### Extracted text
In this lab, you will use your knowledge of classes to build a MariaKart racing program! You will race a group of karts (basically, race cars) across a one-dimensional track and declare the winner of the race.
Your complete program will look like this:
The racetrack and time counter will update for every second the race continues.
The starter code we have provided you has two classes: the Kart class and the Simulator class. The Kart class is responsible for all the attributes of a kart. Karts have a top speed, acceleration, and a position on the racetrack. The Simulator class is responsible for actually running the race.
The starter code also handles printing the track. You are responsible for filling out the entirety of the Kart class as well as parts of the Simulator class as per their RMEs. Finally, you will be responsible for filling out main().
Starter Files
You can download the starter files using this link. The starter files include mariakart.py and public_tests.py. You will submit only your mariakart.py to the autograder.
We encourage you to run the public_tests.py file periodically to check the correctness of your implementations. We recommend running tests after you write each function and debugging when needed along the way, rather than writing everything and running the tests only at the end. This will prevent any mistakes from compounding as you call functions from within other functions.
Tasks to Complete
To complete this lab, you need to do the following steps:
Implement the following Kart methods:
__init__()
unlock_kart()
get_current_speed()
move()
check_speed_range()
check_acceleration_range()
__repr__()
Implement the following Simulator methods:
__init__()
The commented parts of simulate_race()
Implement the main() as described below
Submit your code to the Autograder.
Hints
To implement the race animation on the command line, we have implemented
move_cursor_up(), and print_track(). Don’t change these functions. move_cursor_up() has already been called for you in the correct places. You will have to call print_track(): see Step 3c of simulate_race().
simulate_race()
This function acts like the “driver” for your code: it is responsible for conducting the race between all your Karts. Part of the code has already been implemented for you; you should NOT change any of that prewritten code. The steps for conducting a race are below:
STEP 1: Check if all karts are unlocked. If there are karts that
have not been unlocked, print out “Oops! kart {KART NAME} has not been unlocked” for every unlocked kart. Then, return (do not execute the rest of the race).
STEP 2: Print out the race starting message
STEP 3: Iterate through every second in self.duration while the race is not over. Within each iteration:
STEP 3a: Iterate through every Kart and move the Kart
STEP 3b: Print the current time
STEP 3c: Print the track
STEP 3d: Check if the race is over.
The race is considered over if any of the karts have reached or gone beyond
the end position, which is the same as the track_length
> **TIP:** Use the `race_over` variable that has been defined for you already.
######
_Directive 1_
Present the rows starting with the line containing "Task: Click the best-selling" and running through the last row as a Markdown table with columns named Number and Line, skipping blank lines. Leave the pictures out of the table.
The rows and the MariaKart lab instructions come from separate sources.
### Material provided
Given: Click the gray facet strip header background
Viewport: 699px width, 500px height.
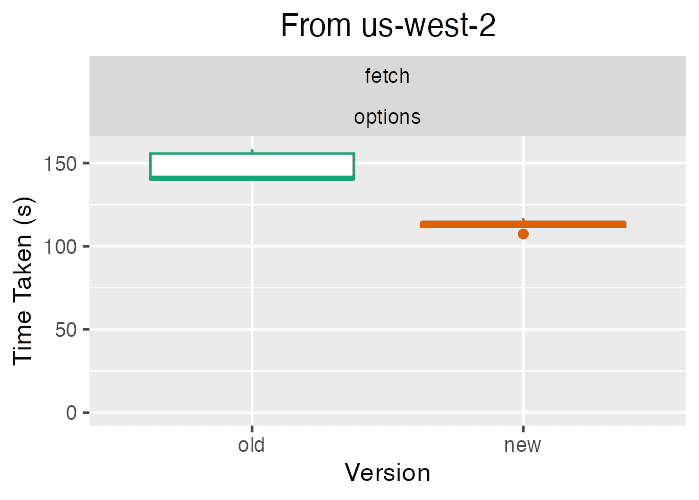Looking at the screenshot, I should coord(387,96).
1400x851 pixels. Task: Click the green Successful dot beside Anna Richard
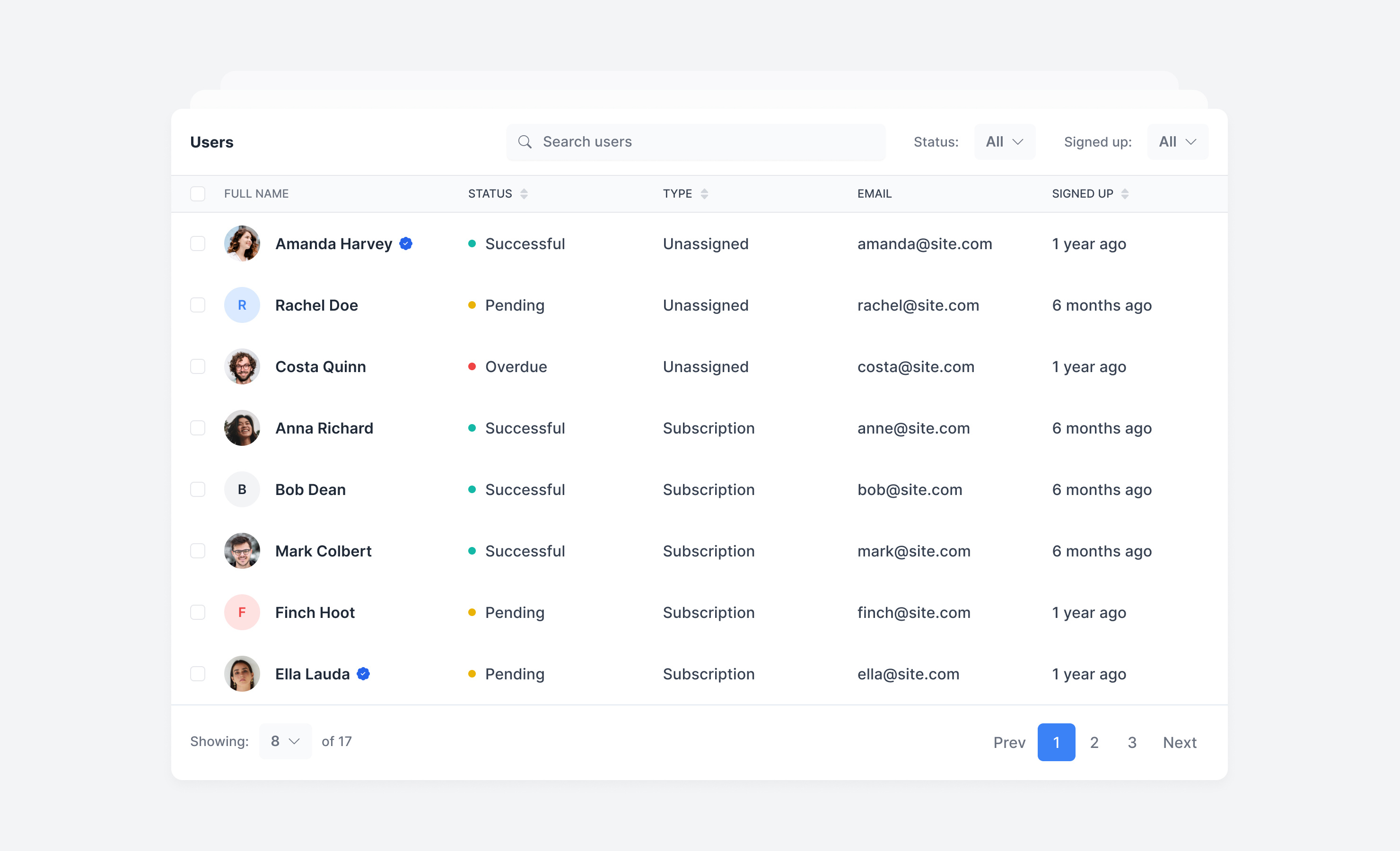472,428
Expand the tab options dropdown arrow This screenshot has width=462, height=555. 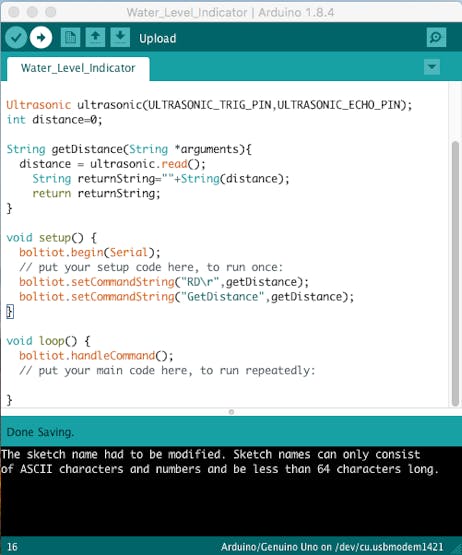(x=432, y=67)
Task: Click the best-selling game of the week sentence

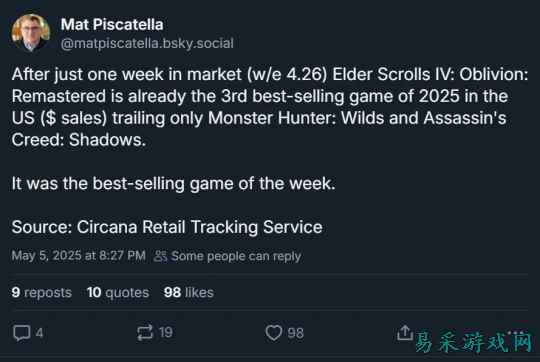Action: [173, 183]
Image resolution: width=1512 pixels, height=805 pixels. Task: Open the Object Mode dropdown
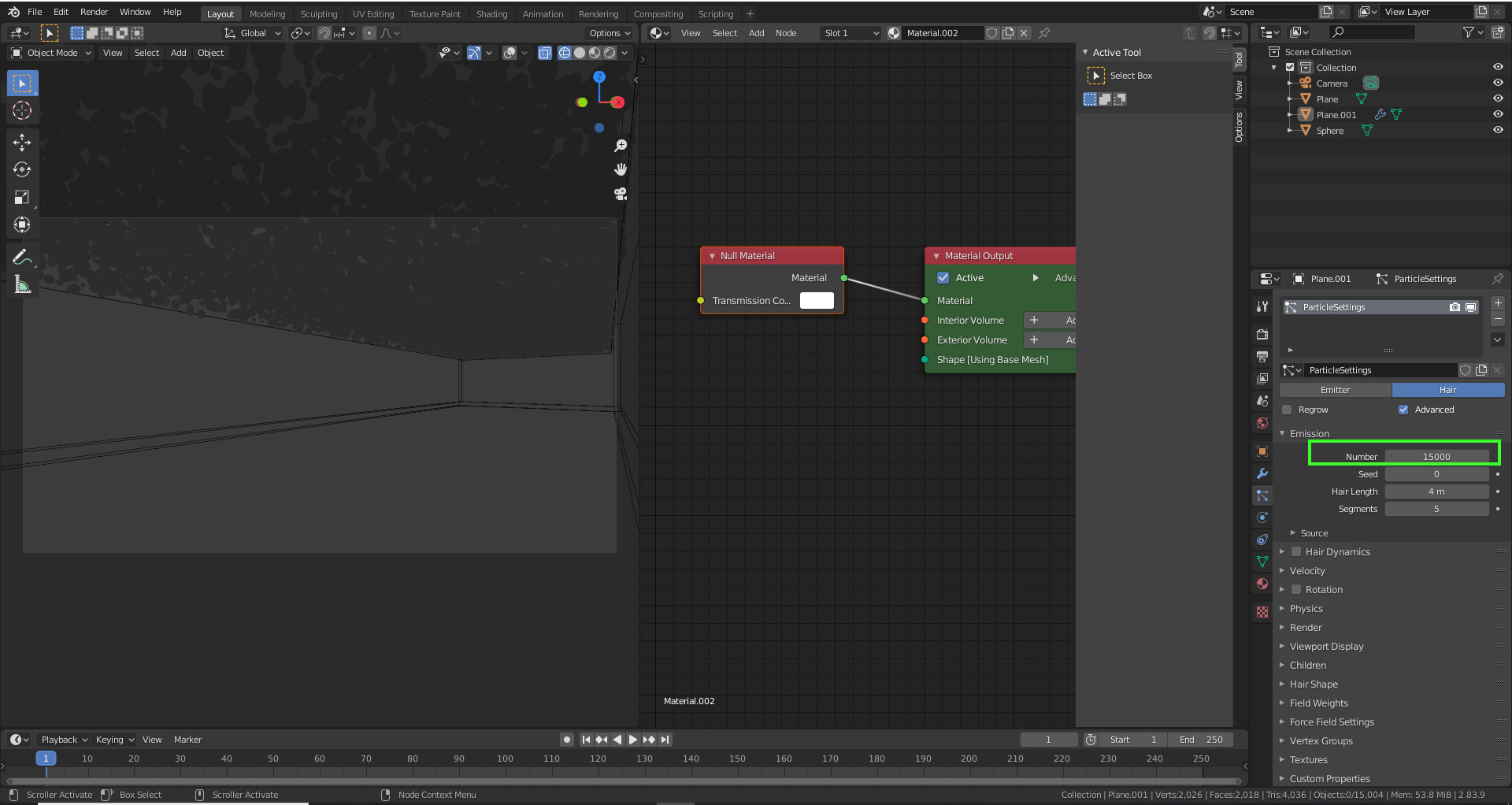click(x=51, y=53)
######
_Directive 2_
Extend the MariaKart lab instructions past their final line.

_Written response 1_
| Number | Line |
|---|---|
| 1 | Task: Click the best-selling game of the week sentence |
| 2 | Action: [173, 183] |
| 3 | Image resolution: width=1512 pixels, height=805 pixels. Task: Open the Object Mode dropdown |
| 4 | click(x=51, y=53) |

_Written response 2_
STEP 3e: If the race is not over, reset the cursor and update the time
STEP 4: Once the race is over, find the winner. The winner is the
Kart which has gone the furthest. If there is a tie,
tiebreak using the Kart that appears first in self.karts
STEP 5: Print "The winner is [WINNER'S NAME]!"
We have highlighted in green the parts you are responsible for implementing, as well as labelled them
in the starter code and RME. You will have to call methods from both the Kart and Simulator classes throughout this function.
main()
To implement main, you should first create 4 Karts as follows:
Kart 1 is called “Maria” and has an acceleration of 0.8 and a top speed of 7.0.
Kart 2 is called “Lychee” and has an acceleration of 0.7 and a top speed of 6.5
Kart 3 is called “Wowser” and has an acceleration of 0.5 and a top speed of 8.0
Kart 4 is called “Cario” and has an acceleration of 0.2 and a top speed of 10.0
Add these Karts to a list in this order. Print out “Contestants:”, then iterate through every Kart in the list, unlock it, and print it out.
Finally, create a Simulator object. You should pass in the list of Karts you created above, but can use the default values for all other arguments. Then, simulate the race by correctly calling simulate_race().
Sample Output
After implementing and running main(), at the end of the animation, your output for the 4 Karts should look as follows:
Contestants:
Maria (Top Speed: 7.0, Accel: 0.8)
Lychee (Top Speed: 6.5, Accel: 0.7)
Wowser (Top Speed: 8.0, Accel: 0.5)
Cario (Top Speed: 10.0, Accel: 0.2)
🏁 Starting the race! 🏁
Time: 11 sec
Maria | -------------------------------------------------🏎️
Lychee | -------------------------------------------------🏎️
Wowser | ------------------------------------🏎️-------------
Cario | ------------------🏎️-------------------------------
The winner is Maria!
Running Your Code
In VS Code, you may wish to resize your terminal window (at the bottom) to fully see the output. Due to the way we’re redrawing the output for this lab, you should resize before you run the code. If you wait until after running the code, the output for that run may appear messed up (e.g., duplicated lines).
How to Submit
When ready to submit to the autograder, visit here. You will submit your mariakart.py file only.
IMPORTANT: For all labs in EECS 183, to receive a grade, every student must individually submit the Lab Submission. Late submissions for Labs will not be accepted for credit. For this lab, you will receive ten submissions per day with feedback.
Once you receive a grade of 10 of 10 points from the autograder you will have received full credit for this lab.
All materials provided for this course, including but not limited to labs, projects, notes, and starter code, are the copyrighted intellectual property of the author(s) listed in the copyright notice above. While these materials are licensed for public non-commercial use, this license does not grant you permission to post or republish your solutions to these assignments.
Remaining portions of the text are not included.